Sur le compte rendu au Roi, étant en son Conseil, que la situation dans laquelle les Administrateurs des Iles de France et de Bourbon se sont trouvés dans les années 1770, 1771, 1772, 1773 et 1774, ne leur ont pas permis de se renfermer dans les limites fixées pour les dépenses de ces colonies ; qu’obligés de pourvoir à des objets indispensables et imprévus, les différents moyens auxquels ils ont eu recours les ont mis dans la nécessité de tirer successivement des lettres de Change pour des sommes considérables sur les Trésoriers généraux des Colonies, que les sommes auxquelles ces lettres se trouvaient portées ayant fait soupçonner des abus, l’enregistrement en a été suspendu jusqu’à ce qu’un examen approfondi eut mis à portée de connaître leur véritable origine, et que le résultat de cet examen ayant été mis sous les yeux de S. M., elle a reconnu que, si une partie de ces lettres de change provenait de causes infiniment légitimes, une grande partie avait été produite par un papier-monnaie agioté sans mesure, ou avait été livré à des négociations abusives que les circonstances n’avaient que trop favorisées. S. M. a cru devoir ordonner le paiement de celles de ces lettres qui, ayant été délivrées à des étrangers, se trouvaient exemptes du soupçon d’agiotage, et méritaient à ce titre une préférence particulière. Et à l’égard du surplus des dites lettres, malgré le peu de faveur que semblent mériter leur plus grande partie, les recherches nécessaires pour parvenir à en faire la distinction étant de nature à entraîner des lenteurs dont les créanciers les plus légitimes auraient considérablement à souffrir par l’incertitude où ils seraient de leur sort ; S. M., par cette considération, a bien voulu prendre la résolution de les acquitter successivement en espèces effectives et sur le pied de leur capital. Mais, comme les fonds destinés à l’administration des Iles de France et de Bourbon pour les exercices auxquels ces lettres ont rapport, se trouvent absorbés, et bien au delà, par les dépenses faites pour ces colonies pendant ces mêmes exercices, S. M. a jugé à propos de nommer un Commissaire, auquel les originaux desdites lettres seront représentés, afin de parvenir ensuite à établir l’ordre dans lequel elles seront payées. À quoi voulant pourvoir… le Roi…. ordonne ce qui suit :

I. (L’article premier nomme M. de Mory, Commissaire pour viser les copies figurées de ces traites, qui montaient en total environ à dix millions).
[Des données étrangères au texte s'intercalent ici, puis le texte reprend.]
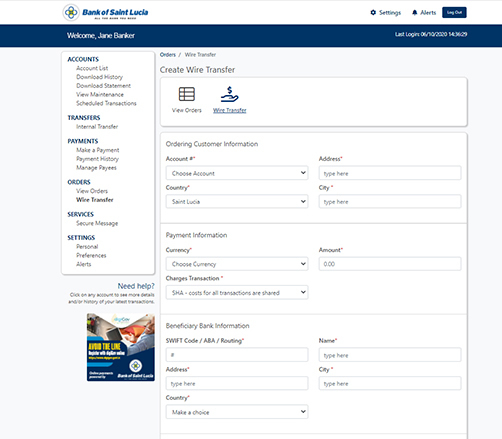Screen dimensions: 502x439
Task: Click the View Orders table icon
Action: pyautogui.click(x=187, y=94)
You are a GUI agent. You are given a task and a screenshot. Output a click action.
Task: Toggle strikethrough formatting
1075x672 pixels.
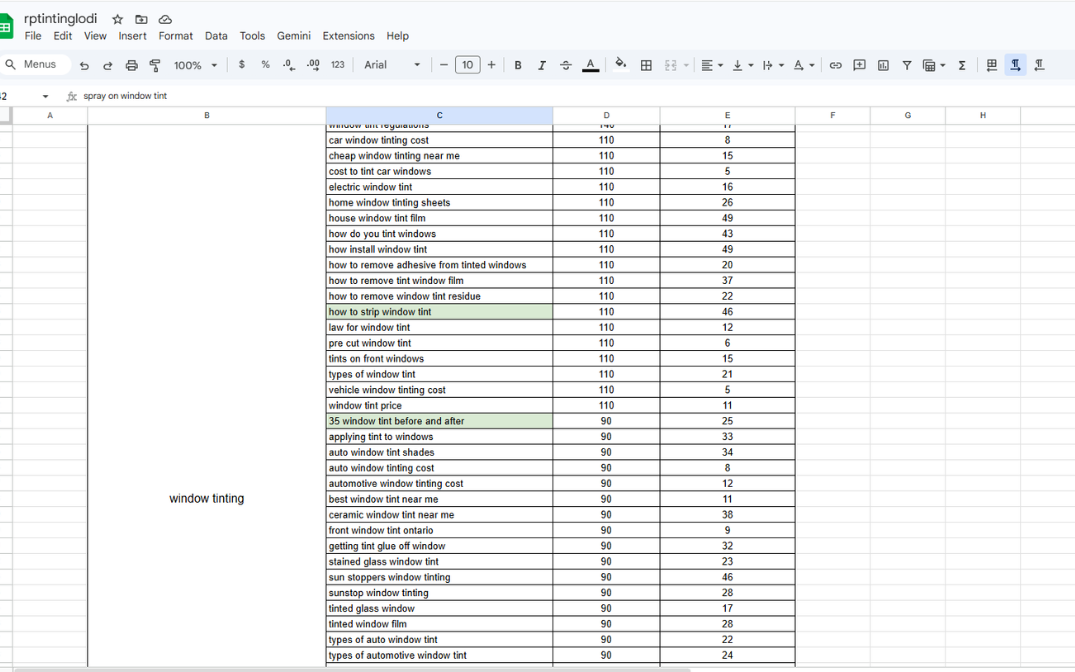click(x=566, y=65)
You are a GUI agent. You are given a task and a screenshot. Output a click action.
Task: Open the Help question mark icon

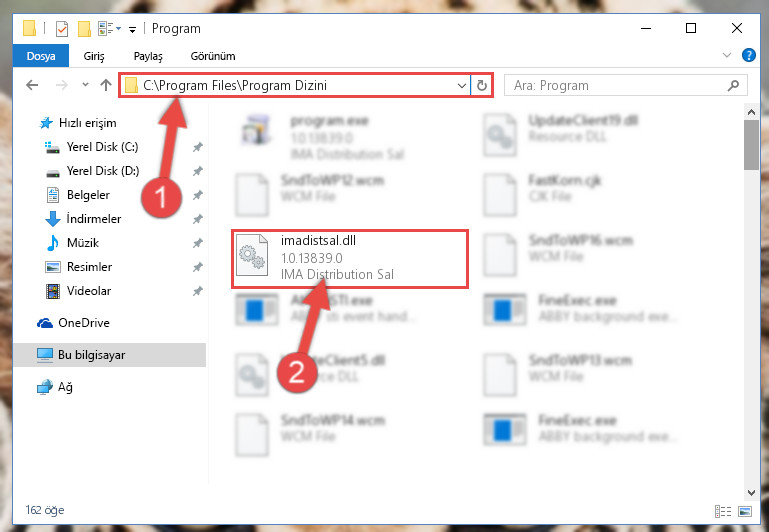click(x=748, y=55)
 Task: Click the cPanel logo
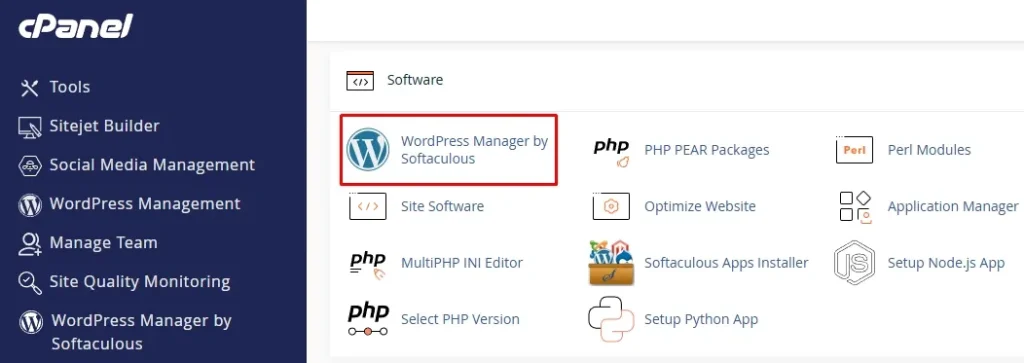tap(75, 27)
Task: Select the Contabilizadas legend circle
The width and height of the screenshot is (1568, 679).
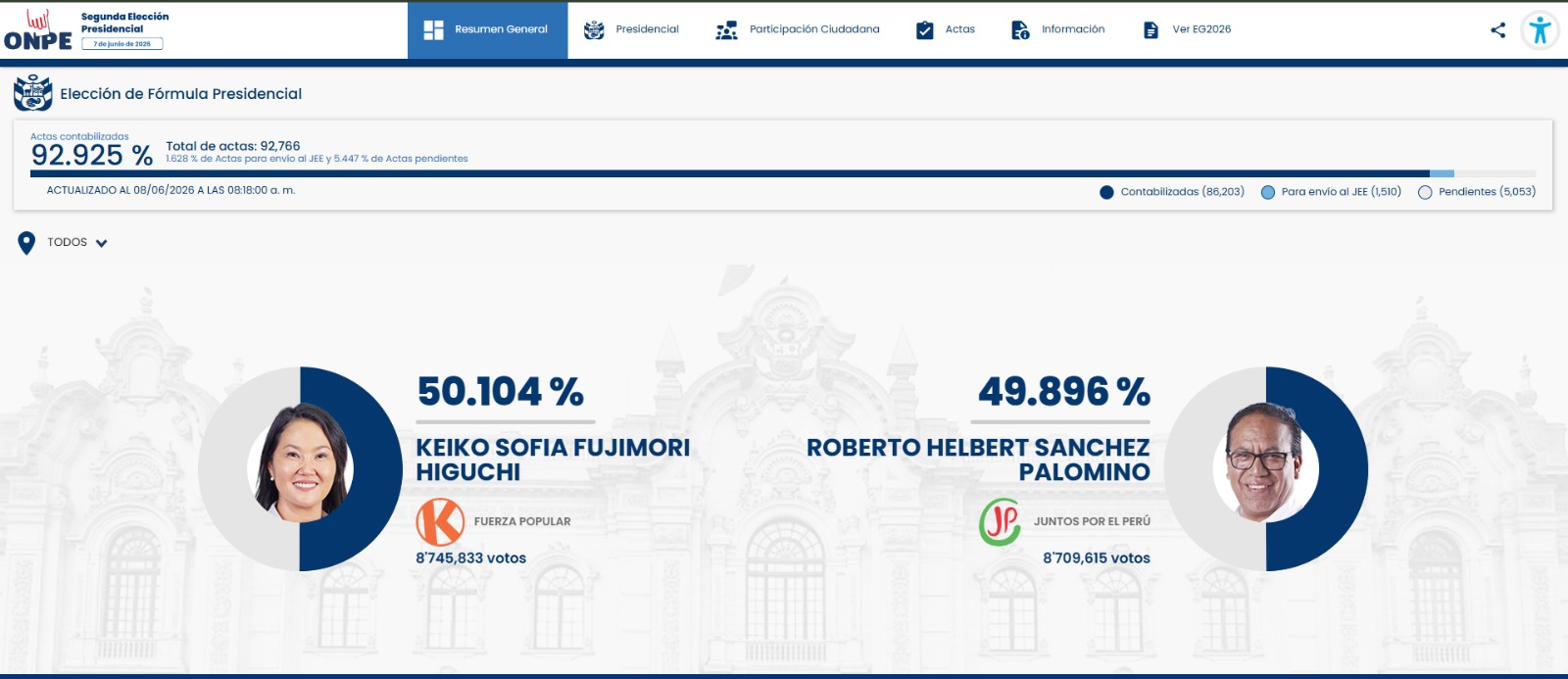Action: tap(1106, 192)
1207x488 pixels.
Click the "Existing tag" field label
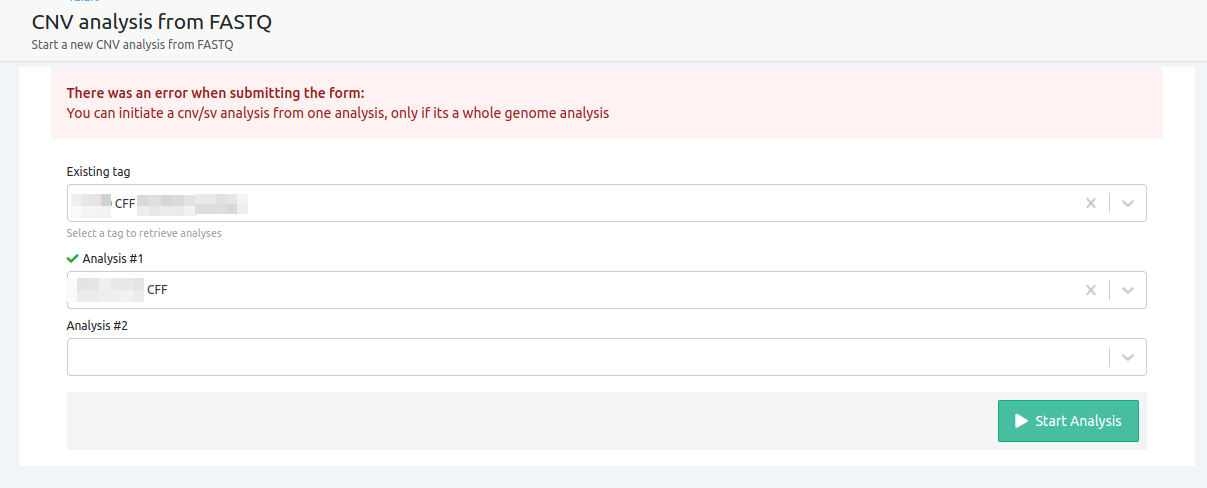click(x=98, y=172)
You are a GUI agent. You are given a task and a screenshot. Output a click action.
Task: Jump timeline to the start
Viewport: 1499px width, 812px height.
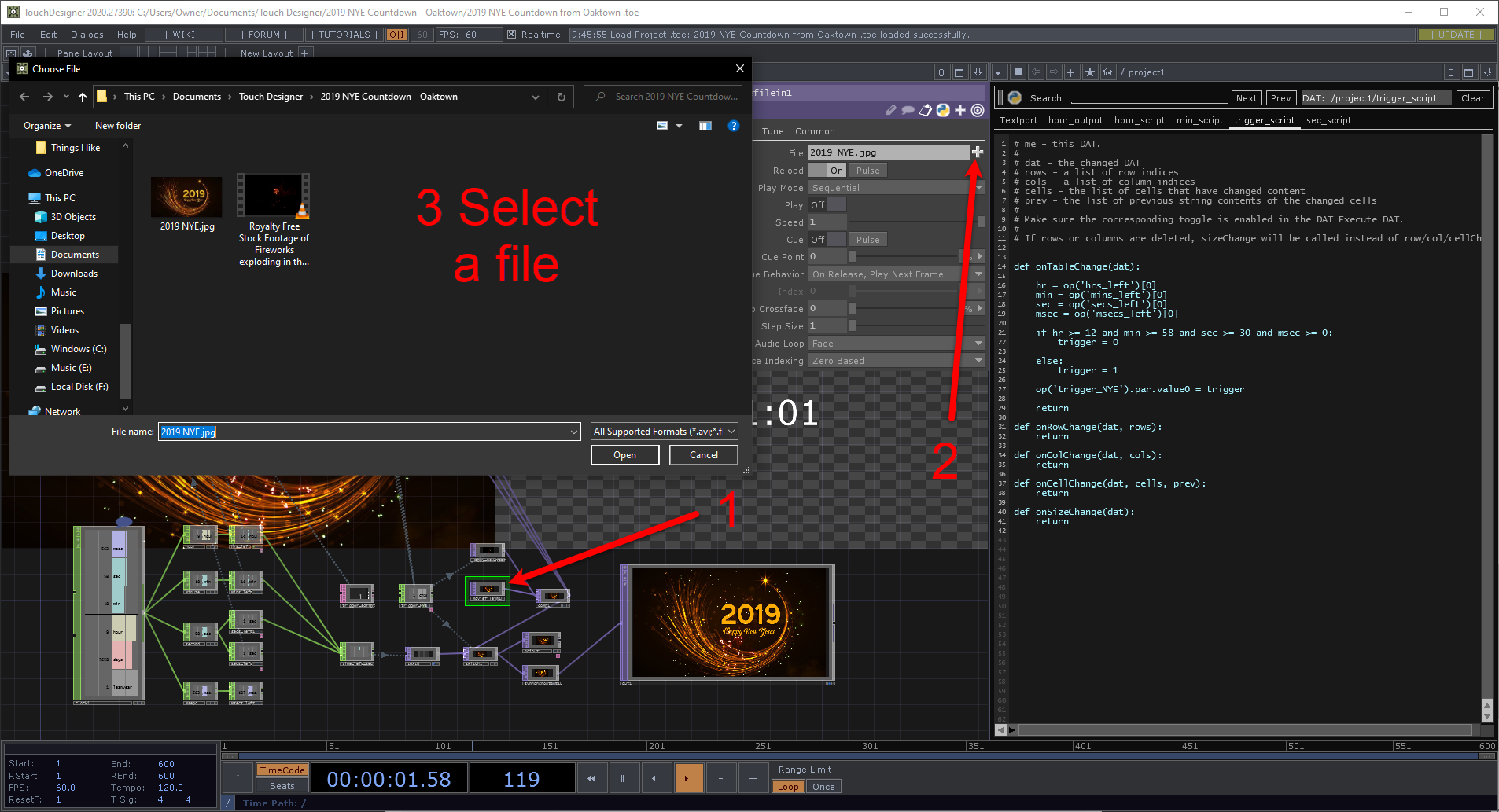591,778
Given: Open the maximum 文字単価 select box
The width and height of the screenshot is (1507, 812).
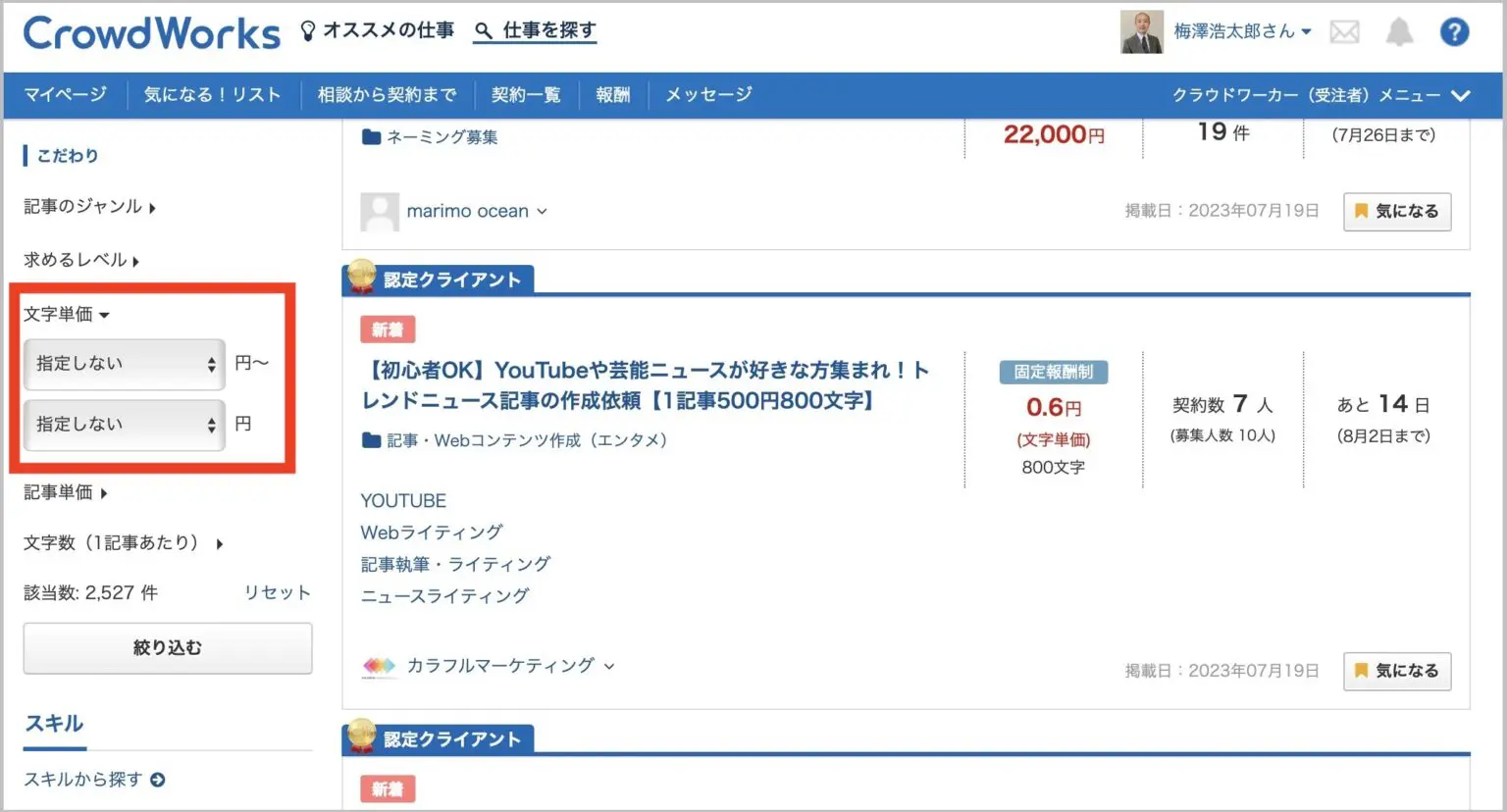Looking at the screenshot, I should [x=124, y=425].
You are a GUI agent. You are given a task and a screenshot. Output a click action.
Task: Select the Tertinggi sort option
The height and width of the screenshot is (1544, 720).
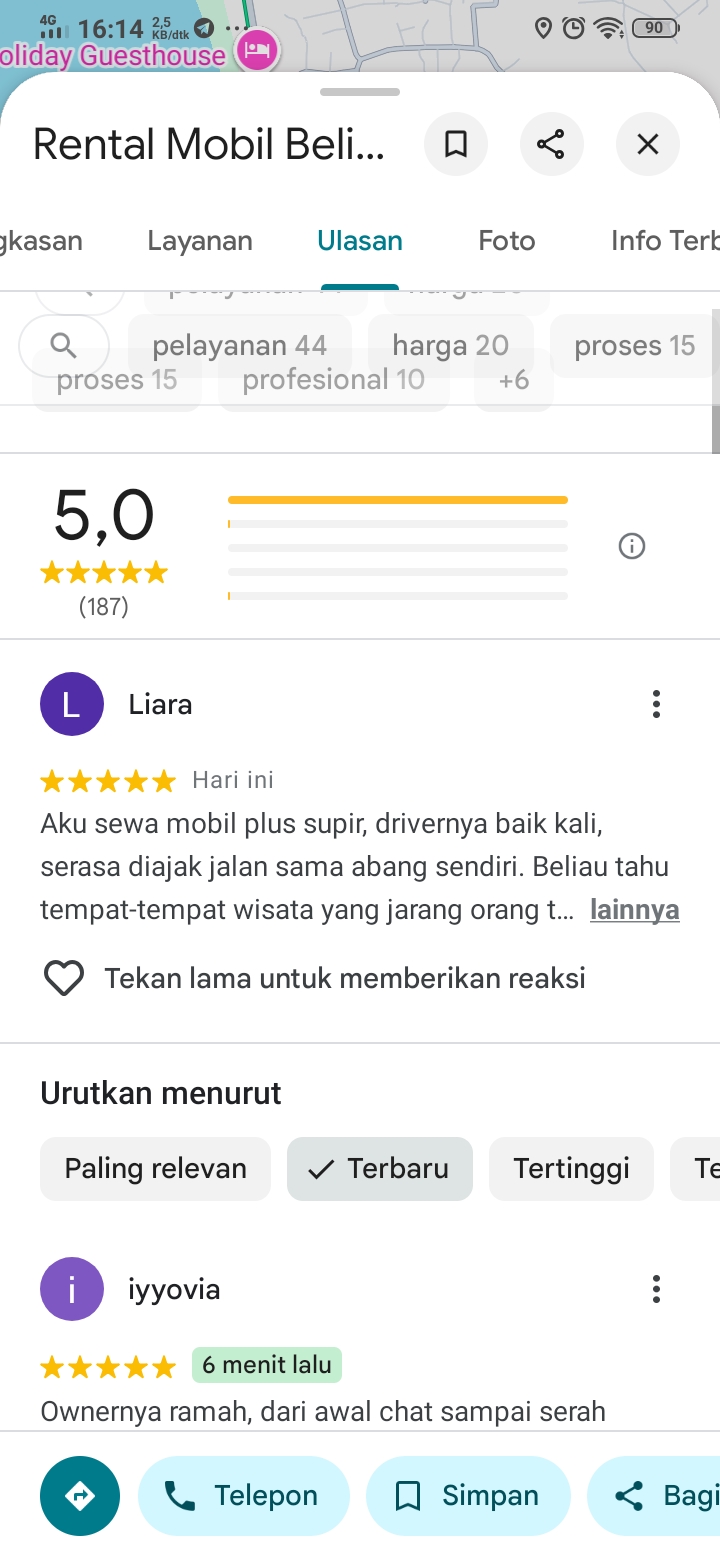pyautogui.click(x=571, y=1169)
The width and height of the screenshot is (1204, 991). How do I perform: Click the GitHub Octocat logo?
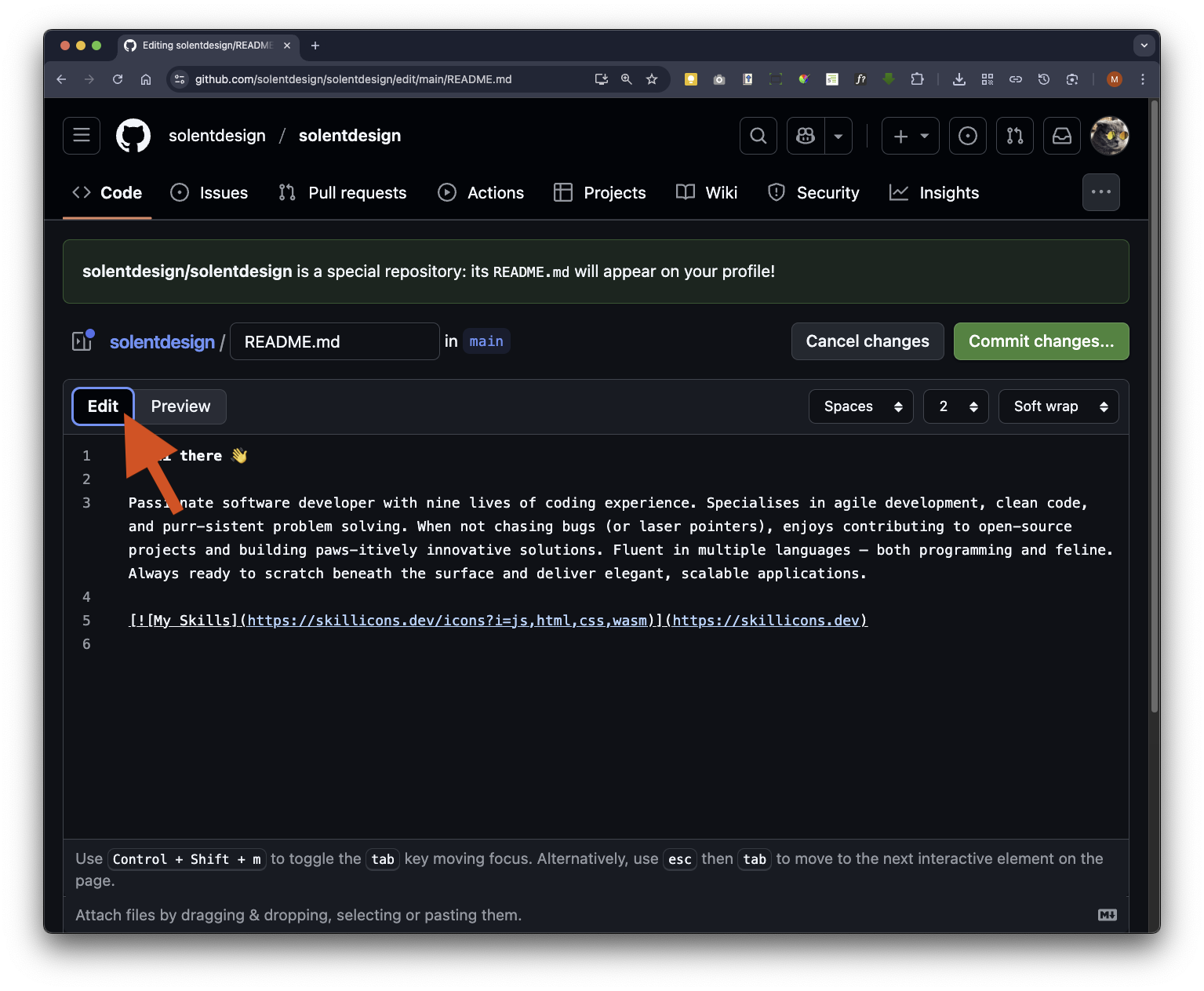pos(133,136)
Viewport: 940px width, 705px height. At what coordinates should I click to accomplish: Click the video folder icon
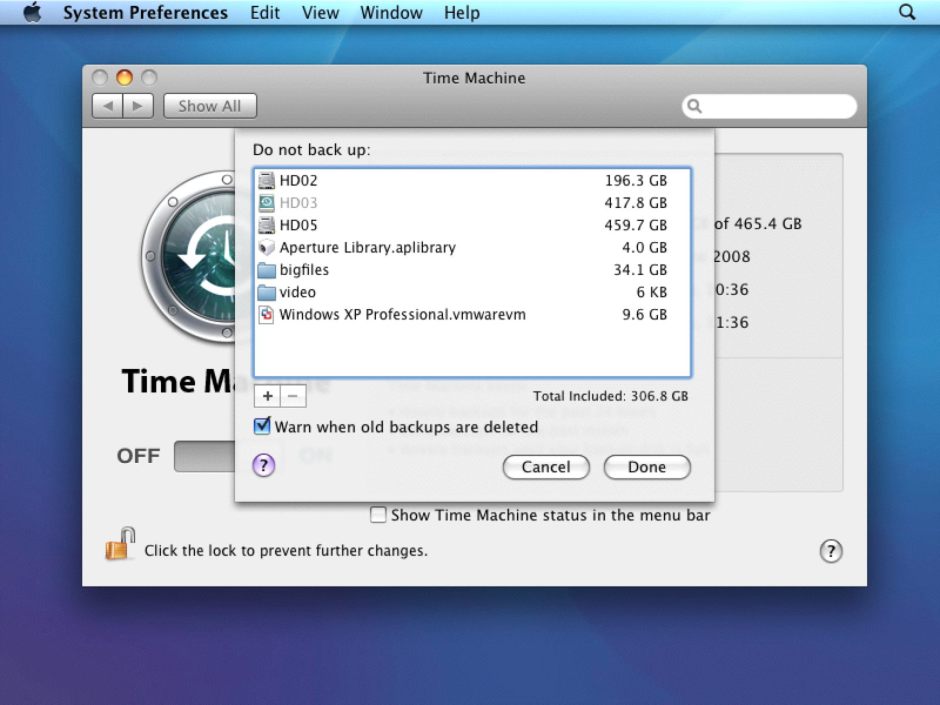(x=265, y=292)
II. D’après ces copies, il sera, par le dit Sr de Mory, dressé un état de toutes lesdites Lettres, qui sera arrêté au Conseil, et qui contiendra l’ordre des dates auxquelles elles ont été tirées et suivant lesquelles elles seront payées par lesdits trésoriers de la Marine et des colonies, ainsi qu’il sera dit ci-après.

III. Il sera fait, dans les six premiers mois de la présente année, entre les mains desdits trésoriers de la Marine et des colonies, les fonds nécessaires pour payer les 996 197 livres, à quoi montent les traites délivrées aux négociants hollandais du cap de Bonne-Espérance, en paiement des vivres qu’ils ont fournis pour la subsistance des habitants desdites Iles de France et de Bourbon ; celles qui ont été délivrées à la Compagnie des Indes du Danemark, pour même cause, montant à 70 352 livres et celles données en échange des fonds qui se trouvaient dans la Caisse du Régiment Royal Comtois à son départ de l’Ile de France, montant à 135 543 livres.

IV. Le surplus desdites Lettres de Change sera ensuite payé dans l’ordre qui sera établi en exécution de l’article II ci-dessus, à raison, savoir de 300 000 livres dans les six derniers mois de la présente année, qui seront employées à l’acquit de celles desdites lettres qui se trouveront de la somme de 500 livres et au-dessous, et d’un million dans chacune des années 1776 et suivantes jusqu’au parfait paiement desdites lettres ; se proposant au surplus S. M. de destiner par la suite, à mesure que la situation de ses finances le permettra, de plus fortes sommes pour accélérer le plus qu’il sera possible le dit paiement.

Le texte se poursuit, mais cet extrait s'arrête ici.